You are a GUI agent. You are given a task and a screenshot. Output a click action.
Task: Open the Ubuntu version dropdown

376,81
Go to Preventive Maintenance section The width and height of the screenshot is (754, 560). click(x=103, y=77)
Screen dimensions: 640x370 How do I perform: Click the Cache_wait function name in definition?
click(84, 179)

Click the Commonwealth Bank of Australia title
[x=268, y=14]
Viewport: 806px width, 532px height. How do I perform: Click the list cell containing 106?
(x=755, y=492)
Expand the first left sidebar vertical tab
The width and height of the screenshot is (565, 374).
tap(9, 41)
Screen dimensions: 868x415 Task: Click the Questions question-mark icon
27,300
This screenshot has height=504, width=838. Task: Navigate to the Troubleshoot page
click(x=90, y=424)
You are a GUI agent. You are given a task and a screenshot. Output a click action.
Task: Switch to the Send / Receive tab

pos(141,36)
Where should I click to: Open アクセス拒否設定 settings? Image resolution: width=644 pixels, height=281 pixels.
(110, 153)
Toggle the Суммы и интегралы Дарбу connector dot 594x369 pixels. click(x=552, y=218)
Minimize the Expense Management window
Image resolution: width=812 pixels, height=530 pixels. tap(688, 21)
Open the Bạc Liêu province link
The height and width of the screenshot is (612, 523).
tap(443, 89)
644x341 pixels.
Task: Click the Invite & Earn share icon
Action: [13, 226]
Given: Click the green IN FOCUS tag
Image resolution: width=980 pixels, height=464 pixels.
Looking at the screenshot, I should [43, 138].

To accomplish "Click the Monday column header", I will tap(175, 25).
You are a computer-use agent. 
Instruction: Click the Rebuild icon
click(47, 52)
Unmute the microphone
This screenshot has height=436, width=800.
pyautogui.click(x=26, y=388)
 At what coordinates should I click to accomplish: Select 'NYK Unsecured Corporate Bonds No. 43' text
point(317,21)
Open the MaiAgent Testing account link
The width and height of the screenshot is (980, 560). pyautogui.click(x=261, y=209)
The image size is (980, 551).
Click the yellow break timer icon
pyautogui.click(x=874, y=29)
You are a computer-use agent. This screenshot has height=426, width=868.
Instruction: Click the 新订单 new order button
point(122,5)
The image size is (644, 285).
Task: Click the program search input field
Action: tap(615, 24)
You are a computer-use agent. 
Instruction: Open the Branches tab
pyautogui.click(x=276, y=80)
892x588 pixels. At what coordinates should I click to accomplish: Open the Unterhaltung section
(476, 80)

**Assigned task**
From the line holding "Toggle the Суммы" to the last line of the entries above, restate each line exactly; include both ends and omit everything else.

**Written reply**
Toggle the Суммы и интегралы Дарбу connector dot 594x369 pixels. click(x=552, y=218)
Minimize the Expense Management window
Image resolution: width=812 pixels, height=530 pixels. tap(688, 21)
Open the Bạc Liêu province link
The height and width of the screenshot is (612, 523).
tap(443, 89)
644x341 pixels.
Task: Click the Invite & Earn share icon
Action: [13, 226]
Given: Click the green IN FOCUS tag
Image resolution: width=980 pixels, height=464 pixels.
Looking at the screenshot, I should [43, 138].

To accomplish "Click the Monday column header", I will tap(175, 25).
You are a computer-use agent. 
Instruction: Click the Rebuild icon
click(47, 52)
Unmute the microphone
This screenshot has height=436, width=800.
pyautogui.click(x=26, y=388)
 At what coordinates should I click to accomplish: Select 'NYK Unsecured Corporate Bonds No. 43' text
point(317,21)
Open the MaiAgent Testing account link
The width and height of the screenshot is (980, 560). pyautogui.click(x=261, y=209)
The image size is (980, 551).
Click the yellow break timer icon
pyautogui.click(x=874, y=29)
You are a computer-use agent. This screenshot has height=426, width=868.
Instruction: Click the 新订单 new order button
point(122,5)
The image size is (644, 285).
Task: Click the program search input field
Action: tap(615, 24)
You are a computer-use agent. 
Instruction: Open the Branches tab
pyautogui.click(x=276, y=80)
892x588 pixels. At what coordinates should I click to accomplish: Open the Unterhaltung section
(476, 80)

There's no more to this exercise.